Request 1: In the robots.txt parser page, rewrite the paragraph beginning "The robots.txt exclusion protocol" more briefly, keeping its main facts.

::::::::

/robotstxt-parser

Another fork of the robotstxt gem

Primary LanguageRubyOtherNOASSERTION

Robotstxt

Robotstxt is an Ruby robots.txt file parser.

The robots.txt exclusion protocol is a simple mechanism whereby site-owners can guide any automated crawlers to relevant parts of their site, and prevent them accessing content which is intended only for other eyes. For more information, see www.robotstxt.org/.

This library provides mechanisms for obtaining and parsing the robots.txt file from websites. As there is no official “standard” it tries to do something sensible, though inspiration was taken from:

- http://www.robotstxt.org/orig.html
- http://www.robotstxt.org/norobots-rfc.txt
- http://www.google.com/support/webmasters/bin/answer.py?hl=en&answer=156449&from=35237
- http://nikitathespider.com/articles/RobotsTxt.html

While the parsing semantics of this library are explained below, you should not write sitemaps that depend on all robots acting the same – they simply won’t. Even the various different ruby libraries support very different subsets of functionality.

This gem builds on the work of Simone Rinzivillo, and is released under the MIT license – see the LICENSE file.

Usage

There are two public points of interest, firstly the Robotstxt module, and secondly the Robotstxt::Parser class.

The Robotstxt module has three public methods:

- Robotstxt.get source, user_agent, (options)
  Returns a Robotstxt::Parser for the robots.txt obtained from source.

::::::::

Request 2: Reproduce the entries verbatim, from the line containing "Click the Lenovo Yoga Tab 11 product title" down through the end of the entries. Omit the pictures.

::::::::

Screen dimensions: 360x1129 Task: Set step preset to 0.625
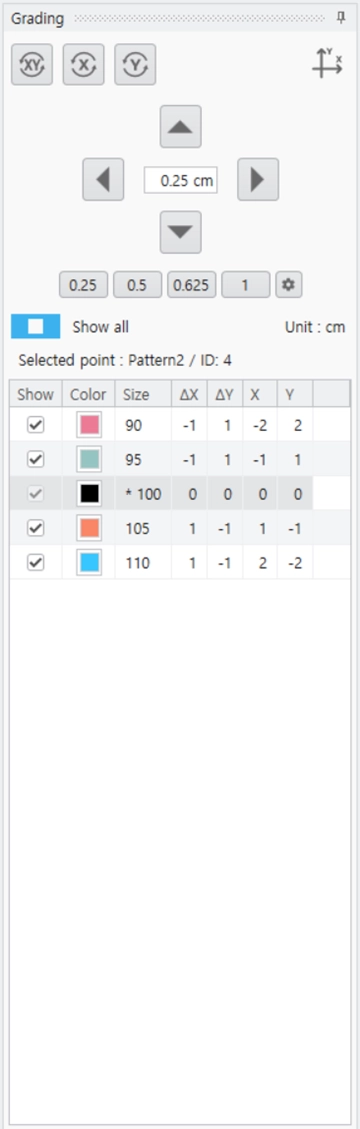[x=192, y=285]
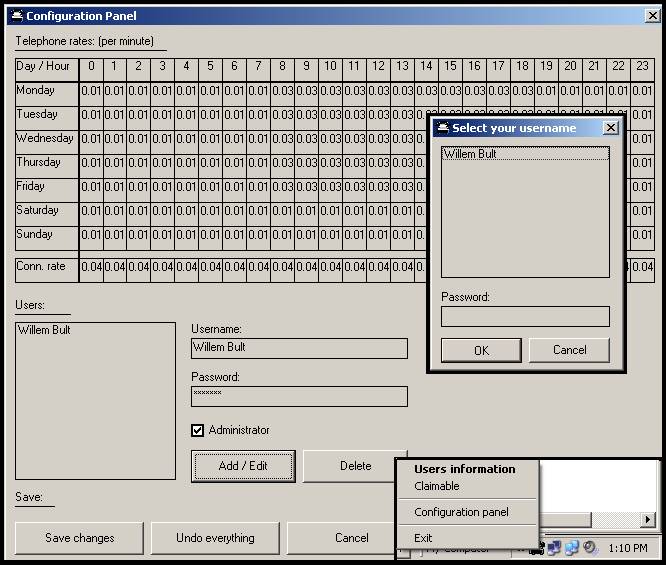Screen dimensions: 666x565
Task: Choose Configuration panel from the tray menu
Action: point(461,512)
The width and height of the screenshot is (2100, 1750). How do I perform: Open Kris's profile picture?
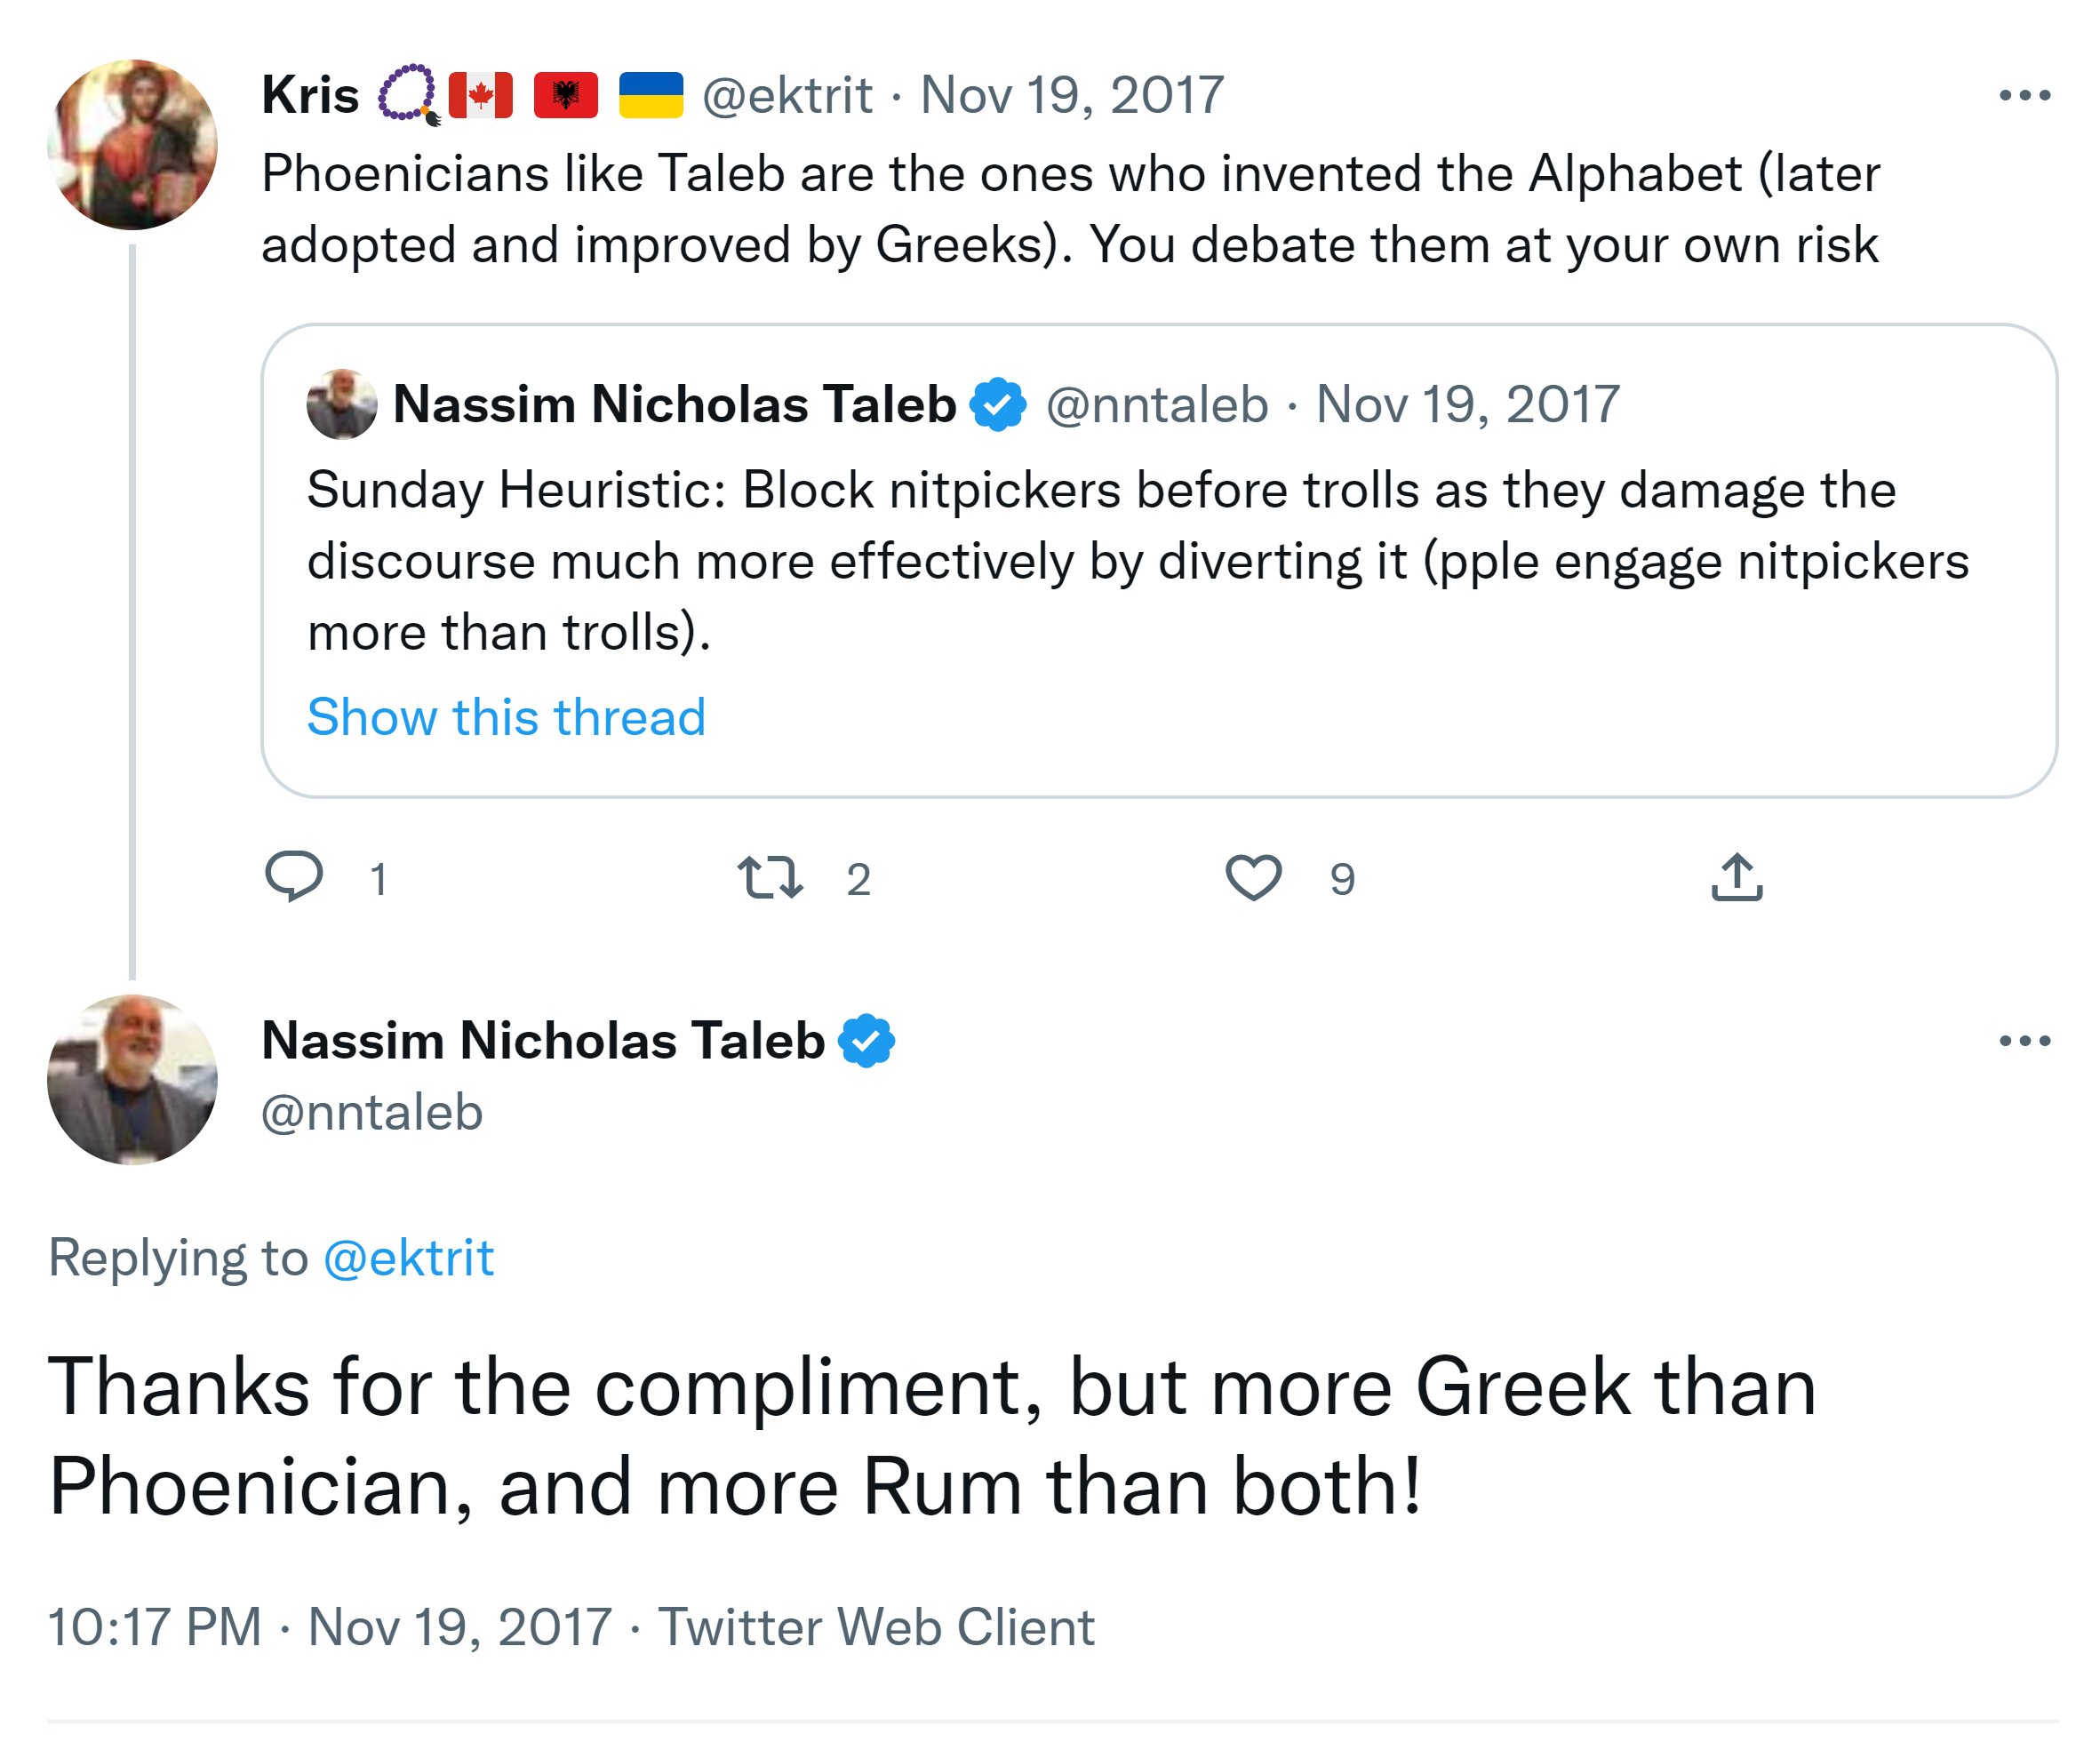(132, 145)
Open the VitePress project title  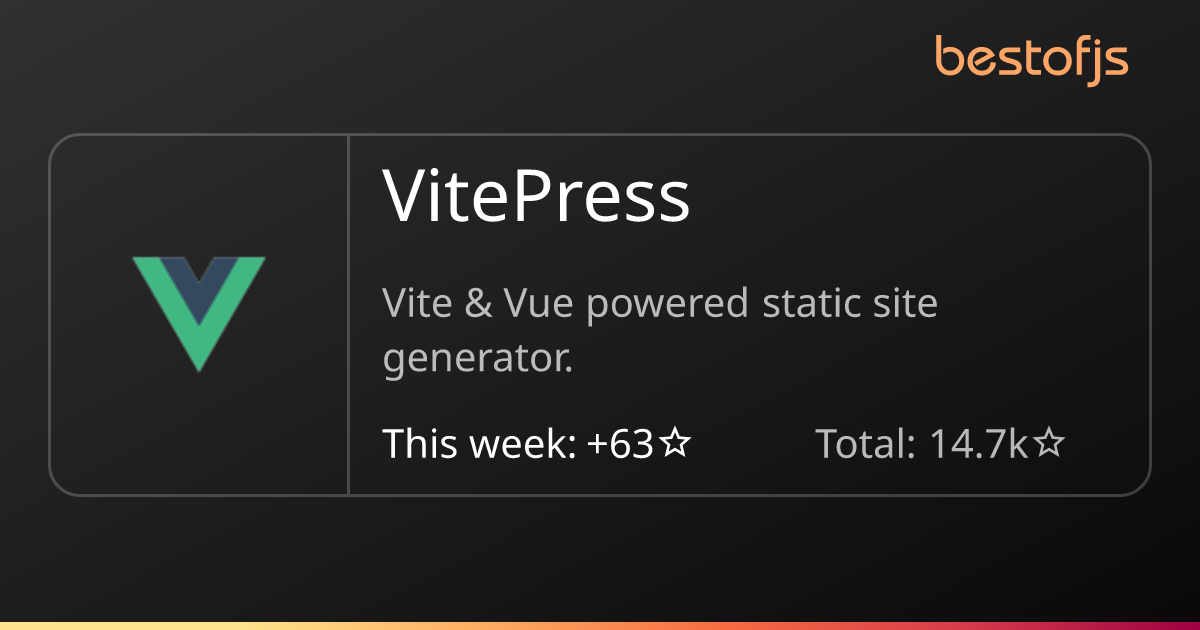[537, 196]
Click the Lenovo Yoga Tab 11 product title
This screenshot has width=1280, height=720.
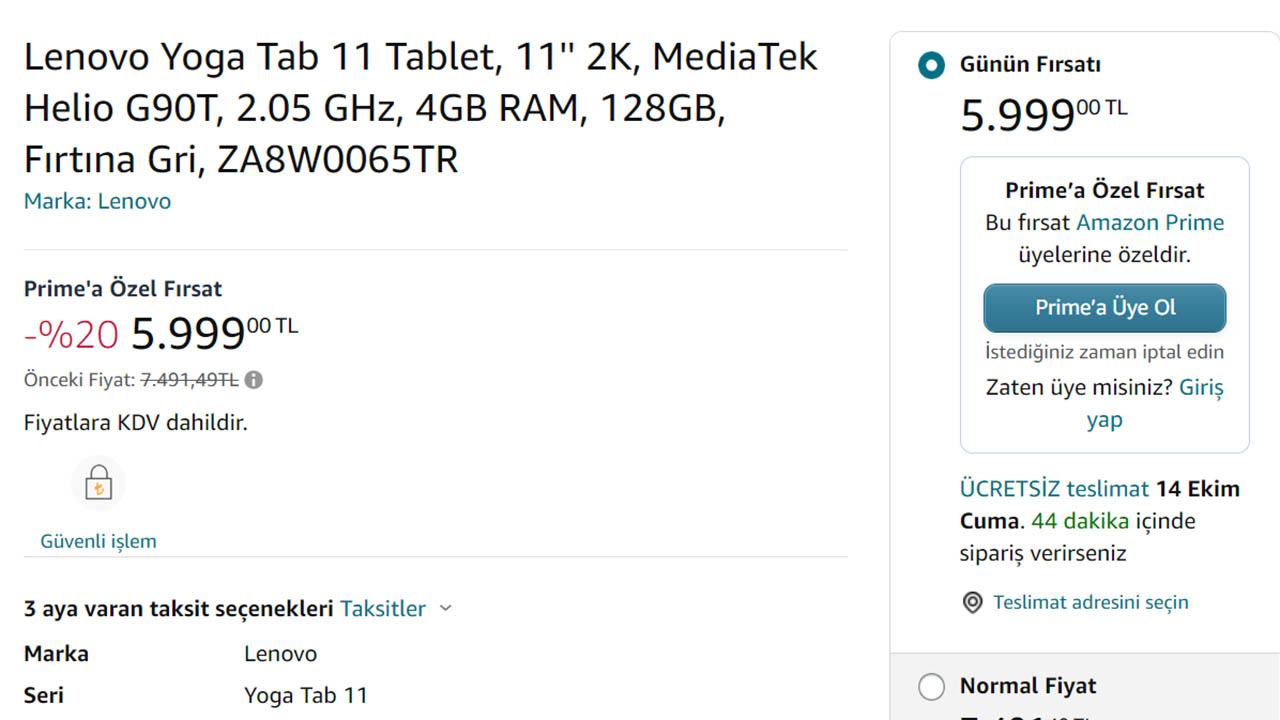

::::::::

Finished answer 1: The robots.txt exclusion protocol is a simple way for site owners to steer automated crawlers toward relevant parts of their site and keep them away from content meant only for others. More information is at www.robotstxt.org/.

Finished answer 2:
Click the Lenovo Yoga Tab 11 product title
This screenshot has width=1280, height=720.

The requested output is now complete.